Here
is the sixth of our November Novenas for the Fallen Through, which
for this month are devoted to Saint Cuthbert and to a call for
protection for our wild kinfolk. If you would like to read more about
this month’s novena you can read our first prayer here.
We
have already lifted prayers for our badgers, our hedgehogs, and for
the street trees of Sheffield, for otter, cormorant, and seal, and
for sharks and orcas, all of whom I’m sure would have been familiar
to St Cuthbert who spent so much time with the sea. Today, we turn
away from the water and the wild edge of things to a quite
spectacular antlered being whose greatest UK stronghold is in South
and West London; the stag beetle. As Cuddy first appeared to me with
antlers in a dream I think that he might quite like them!
Male stag beetle, Suffolk Wildlife Trust |
The
stag beetle, also known as a horse pincher, thunder beetle, and oak
ox, is the largest beetle in the UK and is protected under the
Wildlife and Countryside Act 1981, together with being classified as
a Priority Species in the UK Biodiversity Action Plan. Its larvae
depend on old trees and rotting wood to live and feed on and their
favourite habitat is oak woodland, but they can also be found in
gardens, parks, and hedgerows. The majority of their lifespan is
spent as larvae, which can take between three to seven years to
develop before they pupate and transform into adults. In contrast to
this long, slow journey, the adults emerge in May with the sole
purpose of mating and die in August once eggs have been laid. I can’t
help now thinking of the adults as fireworks. All that time in the
dark heart of the wood and then a brief whooosh before falling back
to earth!
Stag beetle larva, Daily Mail |
Stag beetle, Holborough Marsh, truewildlifeblogspot.com |
We
are most likely to see stag beetles when the beautifully
burnished~chestnut males fly on warm summer evenings in search of a
mate, or perhaps when they are gathering strength by basking in the
sunshine during long summer days.
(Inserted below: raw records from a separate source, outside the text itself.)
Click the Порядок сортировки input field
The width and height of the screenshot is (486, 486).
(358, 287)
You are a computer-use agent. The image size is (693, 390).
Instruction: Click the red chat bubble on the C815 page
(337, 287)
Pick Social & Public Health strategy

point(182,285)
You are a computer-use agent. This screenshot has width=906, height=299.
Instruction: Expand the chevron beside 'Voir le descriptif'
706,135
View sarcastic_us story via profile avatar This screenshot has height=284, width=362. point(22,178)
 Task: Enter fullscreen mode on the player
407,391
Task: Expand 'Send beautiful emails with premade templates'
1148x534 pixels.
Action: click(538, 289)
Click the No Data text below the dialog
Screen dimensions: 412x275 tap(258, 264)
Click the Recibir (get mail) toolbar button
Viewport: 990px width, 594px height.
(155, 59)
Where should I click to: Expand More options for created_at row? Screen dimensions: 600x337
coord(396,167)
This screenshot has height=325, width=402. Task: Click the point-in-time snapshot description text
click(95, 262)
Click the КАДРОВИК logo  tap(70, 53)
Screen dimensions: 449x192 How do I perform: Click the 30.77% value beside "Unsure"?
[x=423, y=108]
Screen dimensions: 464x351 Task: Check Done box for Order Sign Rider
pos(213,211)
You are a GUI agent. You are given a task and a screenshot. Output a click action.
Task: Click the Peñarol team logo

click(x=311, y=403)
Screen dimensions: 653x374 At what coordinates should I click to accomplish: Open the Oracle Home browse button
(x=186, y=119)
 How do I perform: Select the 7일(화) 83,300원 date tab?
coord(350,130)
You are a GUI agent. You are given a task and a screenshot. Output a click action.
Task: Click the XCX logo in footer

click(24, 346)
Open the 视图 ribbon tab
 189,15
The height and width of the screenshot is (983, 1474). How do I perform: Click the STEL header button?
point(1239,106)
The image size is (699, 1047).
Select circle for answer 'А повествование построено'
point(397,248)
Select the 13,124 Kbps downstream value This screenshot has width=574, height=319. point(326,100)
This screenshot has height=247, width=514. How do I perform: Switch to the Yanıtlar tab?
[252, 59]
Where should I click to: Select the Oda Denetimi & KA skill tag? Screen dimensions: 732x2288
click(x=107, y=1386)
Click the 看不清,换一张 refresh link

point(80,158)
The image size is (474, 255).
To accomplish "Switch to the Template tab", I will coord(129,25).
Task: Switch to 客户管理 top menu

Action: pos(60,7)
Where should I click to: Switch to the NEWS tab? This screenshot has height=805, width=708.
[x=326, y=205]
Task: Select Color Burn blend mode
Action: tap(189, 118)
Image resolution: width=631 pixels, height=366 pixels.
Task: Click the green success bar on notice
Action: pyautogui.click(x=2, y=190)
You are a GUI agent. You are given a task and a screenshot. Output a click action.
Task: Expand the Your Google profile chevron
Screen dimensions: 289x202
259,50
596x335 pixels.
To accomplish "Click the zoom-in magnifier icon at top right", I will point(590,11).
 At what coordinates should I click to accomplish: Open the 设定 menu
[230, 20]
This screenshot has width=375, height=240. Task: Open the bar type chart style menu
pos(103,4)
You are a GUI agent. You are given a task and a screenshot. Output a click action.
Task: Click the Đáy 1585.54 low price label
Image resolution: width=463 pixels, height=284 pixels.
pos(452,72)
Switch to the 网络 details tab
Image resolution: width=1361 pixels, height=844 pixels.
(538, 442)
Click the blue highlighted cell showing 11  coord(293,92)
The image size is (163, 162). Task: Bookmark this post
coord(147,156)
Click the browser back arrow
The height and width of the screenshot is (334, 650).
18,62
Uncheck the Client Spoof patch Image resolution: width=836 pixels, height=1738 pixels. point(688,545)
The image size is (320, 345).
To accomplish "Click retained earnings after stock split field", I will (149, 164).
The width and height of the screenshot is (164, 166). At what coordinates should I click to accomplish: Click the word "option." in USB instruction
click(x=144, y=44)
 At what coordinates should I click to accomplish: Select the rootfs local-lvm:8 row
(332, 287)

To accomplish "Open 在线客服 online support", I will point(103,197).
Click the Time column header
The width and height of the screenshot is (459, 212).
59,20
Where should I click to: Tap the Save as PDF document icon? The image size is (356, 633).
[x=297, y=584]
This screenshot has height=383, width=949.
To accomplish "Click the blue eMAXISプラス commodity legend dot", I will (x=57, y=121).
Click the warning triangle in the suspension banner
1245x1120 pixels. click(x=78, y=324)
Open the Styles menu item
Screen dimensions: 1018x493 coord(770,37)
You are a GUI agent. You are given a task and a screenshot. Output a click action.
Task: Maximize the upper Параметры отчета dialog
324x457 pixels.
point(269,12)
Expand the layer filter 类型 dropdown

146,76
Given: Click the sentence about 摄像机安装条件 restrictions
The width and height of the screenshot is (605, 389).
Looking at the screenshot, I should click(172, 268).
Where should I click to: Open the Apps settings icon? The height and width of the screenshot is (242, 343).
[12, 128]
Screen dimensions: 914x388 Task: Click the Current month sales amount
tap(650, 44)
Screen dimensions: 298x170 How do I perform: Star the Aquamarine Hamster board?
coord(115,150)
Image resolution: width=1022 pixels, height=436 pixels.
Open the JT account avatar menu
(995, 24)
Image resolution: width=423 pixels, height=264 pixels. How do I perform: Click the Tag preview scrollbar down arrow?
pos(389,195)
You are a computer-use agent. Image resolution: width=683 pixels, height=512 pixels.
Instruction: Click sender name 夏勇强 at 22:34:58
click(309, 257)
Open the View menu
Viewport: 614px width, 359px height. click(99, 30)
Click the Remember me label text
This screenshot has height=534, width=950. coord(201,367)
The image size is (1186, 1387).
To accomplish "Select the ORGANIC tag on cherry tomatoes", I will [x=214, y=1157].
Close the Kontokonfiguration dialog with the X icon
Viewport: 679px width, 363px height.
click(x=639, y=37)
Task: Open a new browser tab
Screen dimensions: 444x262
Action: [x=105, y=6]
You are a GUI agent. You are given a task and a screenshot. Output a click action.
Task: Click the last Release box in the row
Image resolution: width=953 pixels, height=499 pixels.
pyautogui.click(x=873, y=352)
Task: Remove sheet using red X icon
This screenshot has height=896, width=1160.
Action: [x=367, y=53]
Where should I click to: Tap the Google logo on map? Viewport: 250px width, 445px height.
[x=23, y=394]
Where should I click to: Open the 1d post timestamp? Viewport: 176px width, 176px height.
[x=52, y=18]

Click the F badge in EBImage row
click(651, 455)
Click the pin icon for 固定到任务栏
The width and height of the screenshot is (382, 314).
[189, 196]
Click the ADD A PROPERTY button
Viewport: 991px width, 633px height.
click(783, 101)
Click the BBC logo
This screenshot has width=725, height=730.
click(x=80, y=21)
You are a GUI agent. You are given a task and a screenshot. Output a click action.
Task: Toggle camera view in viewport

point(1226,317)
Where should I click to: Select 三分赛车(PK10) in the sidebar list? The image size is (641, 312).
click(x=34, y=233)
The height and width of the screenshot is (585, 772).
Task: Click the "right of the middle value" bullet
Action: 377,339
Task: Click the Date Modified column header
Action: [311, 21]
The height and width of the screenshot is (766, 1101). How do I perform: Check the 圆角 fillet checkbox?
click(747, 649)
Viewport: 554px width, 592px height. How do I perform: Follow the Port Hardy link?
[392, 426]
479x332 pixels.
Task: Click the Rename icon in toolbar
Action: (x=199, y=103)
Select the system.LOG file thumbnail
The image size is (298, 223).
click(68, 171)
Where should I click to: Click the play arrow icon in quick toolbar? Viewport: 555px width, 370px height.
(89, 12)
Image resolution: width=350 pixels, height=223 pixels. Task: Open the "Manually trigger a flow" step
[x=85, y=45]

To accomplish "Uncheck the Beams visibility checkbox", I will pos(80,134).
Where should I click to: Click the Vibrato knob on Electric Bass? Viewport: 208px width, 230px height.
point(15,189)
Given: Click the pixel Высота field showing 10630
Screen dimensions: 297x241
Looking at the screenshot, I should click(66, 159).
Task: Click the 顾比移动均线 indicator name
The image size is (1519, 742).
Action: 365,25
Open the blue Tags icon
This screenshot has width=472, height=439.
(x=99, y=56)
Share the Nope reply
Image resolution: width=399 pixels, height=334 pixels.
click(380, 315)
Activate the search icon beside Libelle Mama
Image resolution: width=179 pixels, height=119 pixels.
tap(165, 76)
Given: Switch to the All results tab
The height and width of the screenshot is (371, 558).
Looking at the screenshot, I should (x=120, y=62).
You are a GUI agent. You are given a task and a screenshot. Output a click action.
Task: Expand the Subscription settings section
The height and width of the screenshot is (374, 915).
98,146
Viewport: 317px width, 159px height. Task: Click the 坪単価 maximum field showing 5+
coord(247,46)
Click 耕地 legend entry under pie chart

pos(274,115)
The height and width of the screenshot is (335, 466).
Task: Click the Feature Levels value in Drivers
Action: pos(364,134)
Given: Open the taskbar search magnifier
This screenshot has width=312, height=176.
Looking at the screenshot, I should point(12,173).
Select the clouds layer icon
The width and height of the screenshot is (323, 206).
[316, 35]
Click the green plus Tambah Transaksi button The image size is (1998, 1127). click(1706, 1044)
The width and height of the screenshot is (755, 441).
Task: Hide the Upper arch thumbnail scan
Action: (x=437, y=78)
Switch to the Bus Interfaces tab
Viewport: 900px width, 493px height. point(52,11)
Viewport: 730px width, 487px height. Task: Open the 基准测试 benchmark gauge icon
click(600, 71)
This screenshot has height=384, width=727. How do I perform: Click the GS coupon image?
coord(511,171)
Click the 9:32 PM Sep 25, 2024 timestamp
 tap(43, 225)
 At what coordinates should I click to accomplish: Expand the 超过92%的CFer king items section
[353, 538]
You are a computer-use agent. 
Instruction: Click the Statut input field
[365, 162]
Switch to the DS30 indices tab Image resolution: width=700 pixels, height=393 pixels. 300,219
Once they find a female they
display their antler-like jaws to her and then use them to fend off
rival males, in much the same way that deer stags would do. I love
that the ‘way of the deer’ is being played out in layer after
layer of life. I was also delighted to find that many of the common
names for stag beetles around the world relate to deer. To name a
few, in Belgium they are called ‘grande biche’, or ‘great doe’,
in Norway they are ‘eikhjort’, or ‘oak deer’, in France they
are ‘cerf-volant’, and in Italy ‘cervo-volante’, both
translated as ‘flying deer’, in Bosnia they are ‘jelenjak’
and in Macedonia, ‘Elenche’, both meaning ‘little deer’. I am
sure that antlered St Elen is watching over these little beetles,
just as she does her reindeer and deer.
Stag beetle male & female by Ross Bower for PTES |
Interestingly,
in Germany, and to some extent in England, they seem to be more often
linked with fire, revealing what may be some of their oldest names;
‘feuerschröter’, or
‘fire thresher’, ‘hausbrenner’, or ‘house burner’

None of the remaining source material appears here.